A un taux d’intérêt moyen de 3%, l’intérêt annuel sur 58 000 milliards de dollars est de 1 700 milliards. C’est légèrement moins de 10% du PIB mais c’est 14% — soit un dollar sur sept — de l’économie privée.

Rien qu’en janvier 2002, le bon du Trésor US avait un rendement de 5%. Si le taux d’intérêt moyen retrouvait ce niveau — et ce sera le cas tôt ou tard — il faudrait 3 000 milliards de dollars pour payer la dette américaine, ou un quart de la production privée.

Cela ne peut arriver ; tout exploserait. Il se produirait un marché baissier pour les actions et une dépression de l’économie — vaporisant des milliers de milliards de dollars de dettes irremboursables et d’investissements impossibles. C’est ainsi que la nature traite les bulles de dette. Mais c’est exactement ce que la Fed veut éviter. Comment ? En tentant de faire croître l’économie plus rapidement de manière à alléger le fardeau de la dette — en pourcentage de la production.

▪ Comment est-ce que ça fonctionne ?

Pour se sortir de la dette par la croissance, il faut augmenter les revenus plus rapidement que la dette. Disons que vous pouvez soutenir un taux sain de croissance du PIB de 3% par an. Cela signifie que la dette additionnelle ne peut dépasser les 3%.

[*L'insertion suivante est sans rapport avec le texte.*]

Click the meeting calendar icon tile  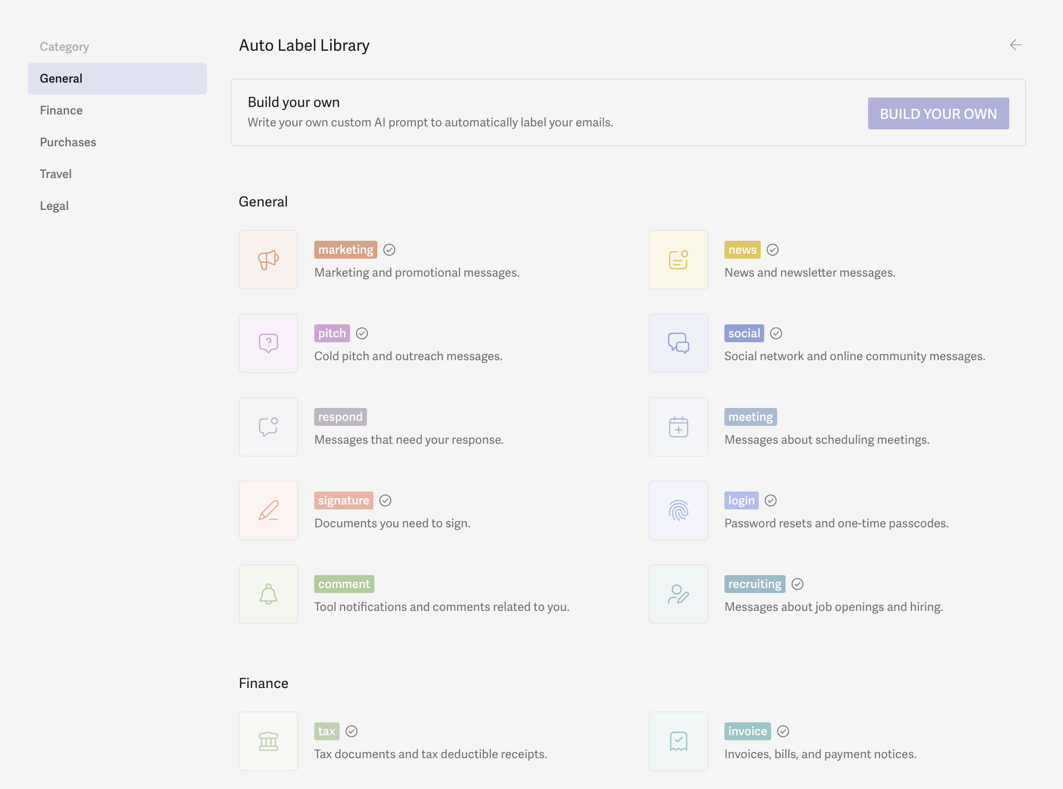(x=678, y=427)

Le déficit budgétaire des États-Unis en 2014 était de 2,8% — nous prenons les États-Unis à titre d’exemple, au passage, mais le même raisonnement peut s’appliquer à toutes les économies développées de la planète. Il y a peu de chance qu’il passe sous ce niveau. Et ce n’est là que la somme empruntée par les autorités. Le secteur privé représente encore deux tiers de l’économie. S’il n’empruntait rien, la dette pourrait se contracter par rapport à l’économie sous-jacente. Mais sans emprunt, l’économie ne se développera pas ; elle se réduira. C’est pour cette raison que les autorités sont intervenues en 2009. Le secteur privé a cessé d’emprunter.

La théorie de la politique contra-cyclique keynésienne, c’est que le gouvernement peut compenser le manque de crédit de la part du secteur privé en empruntant bien plus que d’ordinaire. Au cours des cinq dernières années, les programmes de relance du gouvernement fédéral US ont ajouté 9 000 milliards de dollars à la dette américaine. Durant cette période, cependant, le secteur privé a tout juste augmenté.

La dette ne peut enrichir l’économie que si elle est utilisée pour construire de nouvelles capacités productives. Si on la dépense en programmes sociaux et en guerres, elle disparaît pour toujours. Le secteur privé termine avec un fardeau plus lourd… et un dos plus faible pour le porter. Même quand la dette est utilisée par le secteur privé, c’est souvent uniquement pour stimuler les dépenses de consommation. Qui plus est, les taux ultra-bas de la Fed attirent souvent les capitaux dans des investissements instables et dangereux — comme le pétrole de schiste ou les prêts subprime.

De sorte qu’une grande partie du crédit allant au secteur privé est également gâchée. Les taux de croissance du secteur privé baissent depuis les années 70. Mis au fer par des milliers de milliards de dollars de dette, bâillonnés par des réglementations et des restrictions, trompés par des signes financiers factices de la part des banques centrales… ils resteront probablement bas et chuteront plus bas encore dans un proche avenir.

Se sortir de la dette par la croissance ? Peu probable.